Após certificar-se que não havia ficado qualquer sinal de seus nomes, e nem das tortuosas linhas do coração, Alice volta a lhe esfregar os pés e observa que apenas a luz azul continuava a se desprender do solo. Resolve, então, mostrar a novidade para as amigas mais próximas para que, juntas, pudessem resolver o que fazer com aquilo e, quem sabe, poderiam também testar as possibilidades amorosas de cada uma delas, sugerindo que riscassem também seus nomes no chão, para ver qual dos amores traria um brilho mais intenso, se é que todos eles contassem com a mesma sorte. Na idade que tinham, todas elas levavam a arder alguma paixão no peito. Corre até a casa, seus pais ainda não haviam chegado, toma um banho rápido, pega um pedaço de pão que havia sobre a mesa da cozinha e posta-se diante do espelho. Estava mais bonita naquele dia. Fica alguns minutos a se contemplar.
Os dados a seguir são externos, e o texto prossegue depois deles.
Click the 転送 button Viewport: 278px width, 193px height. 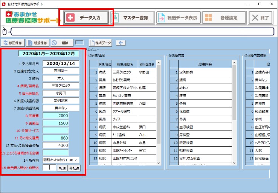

Tinha os olhos cheios. Olha-se de frente, vira-se, observa cada detalhe das formas. Retira os cabelos do rosto, enrola-o, contorce-o, e prende-o sobre a cabeça, tem o rosto totalmente descoberto. A conjunção dos olhos e a boca, mais o vermelho das faces, proporcionava-lhe uma beleza única. Solta novamente os cabelos, e ali se revela a mulher quase pronta que nasceria dela. Mas a meninice ainda não havia lhe deixado de vez.


Antes de que os pais chegassem e colocassem algum impedimento à sua saída, corre em disparada para as casas das garotas, para mostrar-lhes a novidade. Em poucos minutos, reúne um pequeno grupo delas e leva-o até a árvore frondosa, sob a qual uma luz azulada que irradiava do chão quebrava a monotonia da noite, deixando em segundo plano o brilho das estrelas, no coração daquelas meninas. Ficaram todas admiradas com o que viam, e como ver só já não lhes bastasse, após rabiscarem seus nomes e os de seus pretendentes sobre o pó brilhante, escavam mais a terra, para arrancar-lhe mais luz. Estavam em festa, e brincavam. Jogavam o pó umas sobre as outras, esfregavam-se nele, era um encontro radiante. Sem qualquer explicação sobre a descoberta, as garotas começam a especular, sobre como a novidade poderia alterar os seus destinos. Uma delas dizia: Acho que mais que muito amadas, nos tornaremos belas princesas, pois quem sabe não encontramos uma fonte inesgotável de riquezas que possa lá valer mais que o ouro? Já até me vejo em castelos, com jóias de todas as cores e brilhos, e não haverá no mundo mulheres mais cobiçadas que nós. Outra afirma: Ora, mesmo que não cheguemos a tanto, pelo menos, quem sabe, algum conforto poderemos proporcionar para as nossas famílias, pois uma coisa é certa, de alguma preciosidade se trata.Nunca vi tamanho brilho irradiando em farelos. A menor delas, que ouvia calada, desafia: Mesmo que não tenha valor algum esta coisa, uma certeza podemos ter - se jogarmos este pó por sobre nossas casas, teremos, para reconhecimento internacional, a aldeia mais bonita do mundo. Acho que já não é pouco. As meninas riam da inocência manifesta da caçula. E ficam ali conversando, especulando, brincando, sonhando, com riquezas, amores, com o futuro promissor que teriam. Ali permanecem em transe, até que uma delas lembrava às outras de que há muito havia passado a hora de irem para a casa, era tarde da noite. E seguem todas para seus lares, carregando consigo uma euforia indisfarçável e uma sombra azulada.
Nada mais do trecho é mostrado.